Flooding looks like waves crashing into beach houses. It looks like hurricanes turning roads into rivers. It looks like cars floating down the street. But what many discount is that it also looks like waterlogged intersections after routine rain, unusable crosswalks in densely packed inland neighborhoods, and basements at high risk of becoming lakes even though their owners are miles from the closest river or ocean. In this project I combine data from FEMA and 311 to tackle the common misconceptions that drive underestimation of flood risk. Through an interactive, map-based visualization I unpack what it means for FEMA to define an area as high risk, how this affects New York City, and what the city’s 311 record of routine flooding tells us about what to expect going forward.

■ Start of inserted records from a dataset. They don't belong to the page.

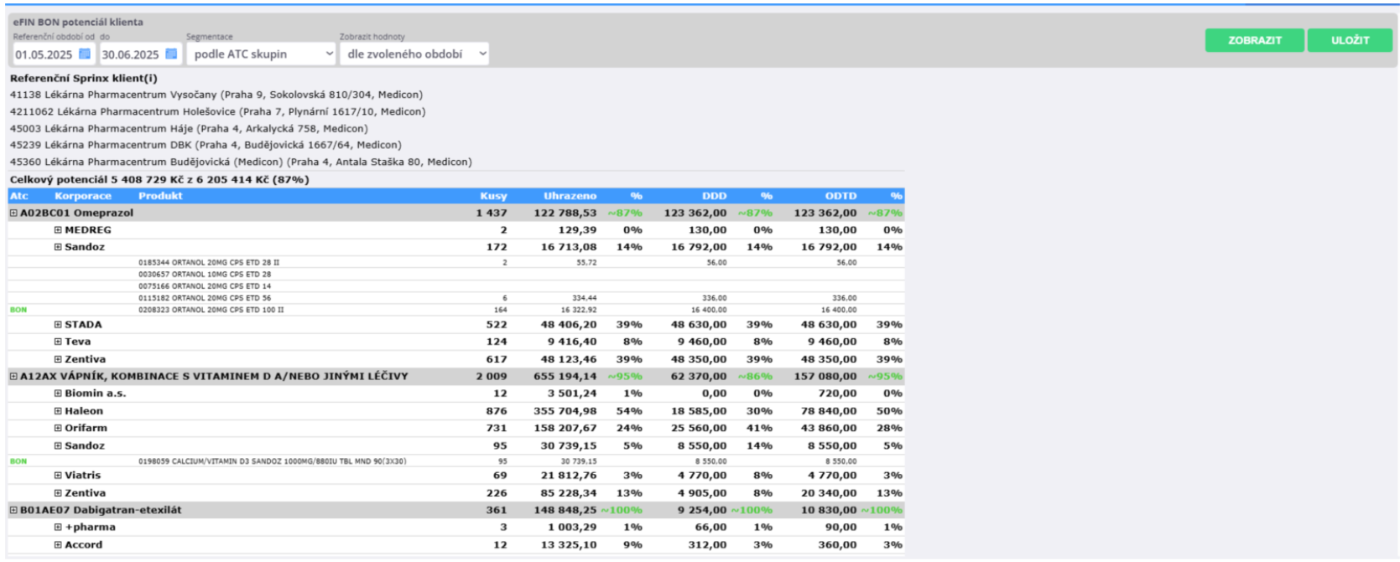Image resolution: width=1400 pixels, height=562 pixels.
Task: Click the Uhrazeno column header
Action: (570, 196)
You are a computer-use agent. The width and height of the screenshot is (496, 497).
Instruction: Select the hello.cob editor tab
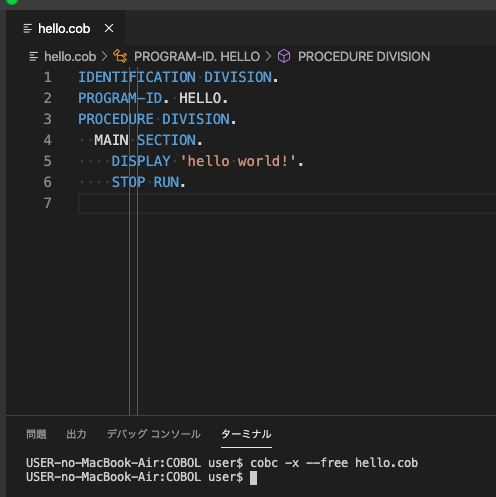pyautogui.click(x=65, y=28)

I coded my data cleaning and analysis in Python, relying heavily on the GeoPandas package for manipulation of the spatial datasets, and created the visualization itself in ESRI’s ArcGIS StoryMaps. You can find all of my Python code on GitHub.
This decision of medium followed from my narrative goals. I wanted this project to:
- Intuitively illustrate for those with no or limited mathematical background how common misinterpretations of FEMA’s probability estimates can drastically underestimate flood risk
- Apply the correct interpretation of FEMA’s estimates to highlight the most vulnerable areas of New York City
- Supplement these abstract depictions of flood risk with relatable images of what routinely flooded neighborhoods in New York City look like
- Inspire users to build on the narrative visualization’s takeaways and further explore neighborhoods of personal interest to them
I chose ArcGIS StoryMaps because it has the capability to create visualizations that overlay a scrolling sidecar of text over a slideshow of visualizations. This format, commonly used by news organizations such as the New York Times, is well-suited to my goals because it is driven by the visualizations and contextualized by the sidecar text. To unpack some of these complex misconceptions I needed both tools.
Because many of the goals of my project are spatial in nature, the majority of the visualizations in my project are maps. ArcGIS StoryMaps unfortunately only has the capacity to create very simple maps (ex. dropping one marker on a location that you want to highlight), but not the interactive point and choropleth maps that I required. To get around this I used the following pipeline:
- Export the analyzed spatial datasets needed to populate the map from Python as geojson files (except for one which I had to export as a zipped shapefile because it exceeded the size limit of ESRI)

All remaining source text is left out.